The thing to understand is that benefit to timeshare owners takes a backseat to the benefit to corporate shareholders. 
Management spins it to try to make it sound like a great deal for timeshare owners.


----------



## chapjim (Oct 9, 2022)

Sorry!


----------



## brp (Oct 9, 2022)

dr1013 said:


> Unless I’m missing something Hilton really did the legacy owners an injustice with this purchase. I’m disappointed in Hilton and they are treating legacy owners.



From my standpoint, my use of the HGVC points doesn't change at all with the purchase of Diamond. I have no intention to participate and, unless something changes substantially, I can use my HGVC points in the same way going forward.

So far, no injustice for me.

Cheers.


----------



## dr1013 (Oct 9, 2022)

brp said:


> From my standpoint, my use of the HGVC points doesn't change at all with the purchase of Diamond.
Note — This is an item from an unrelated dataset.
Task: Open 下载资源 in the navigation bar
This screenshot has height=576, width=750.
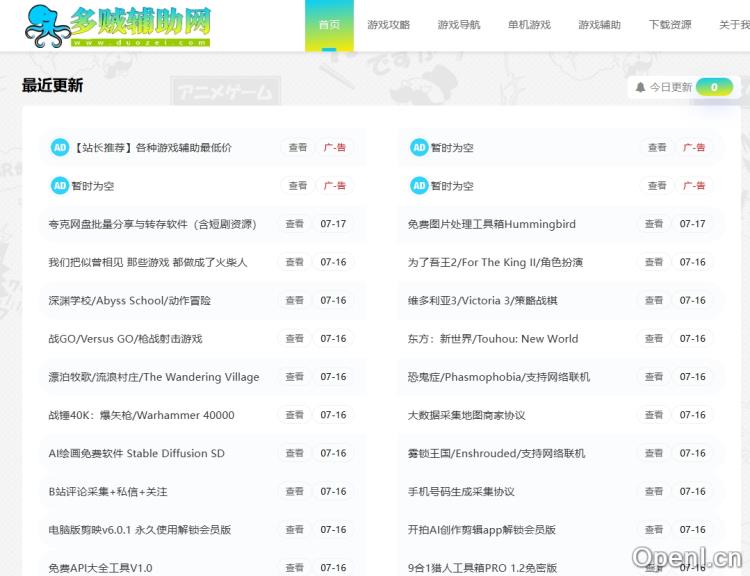Action: [670, 25]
I have no intention to participate and, unless something changes substantially, I can use my HGVC points in the same way going forward.
> 
> So far, no injustice for me.
> 
> Cheers.



good point. my concern is with all new diamond owners that get access to Max will be able to book HGVC within 6 months, making it harder for HGVC owners to find available properties within 6 months. I guess the only way to avoid that issue is to book prior to the window opening up for Max members. Which I usually do but sometimes I will book within that 6 month window.


----------



## dayooper (Oct 9, 2022)

dr1013 said:


> good point. my concern is with all new diamond owners that get access to Max will be able to book HGVC within 6 months, making it harder for HGVC owners to find available properties within 6 months. I guess the only way to avoid that issue is to book prior to the window opening up for Max members. Which I usually do but sometimes I will book within that 6 month window.



That’s the key. Book at 9 months and you will be fine.


----------



## brp (Oct 9, 2022)

dr1013 said:


> good point. my concern is with all new diamond owners that get access to Max will be able to book HGVC within 6 months, making it harder for HGVC owners to find available properties within 6 months.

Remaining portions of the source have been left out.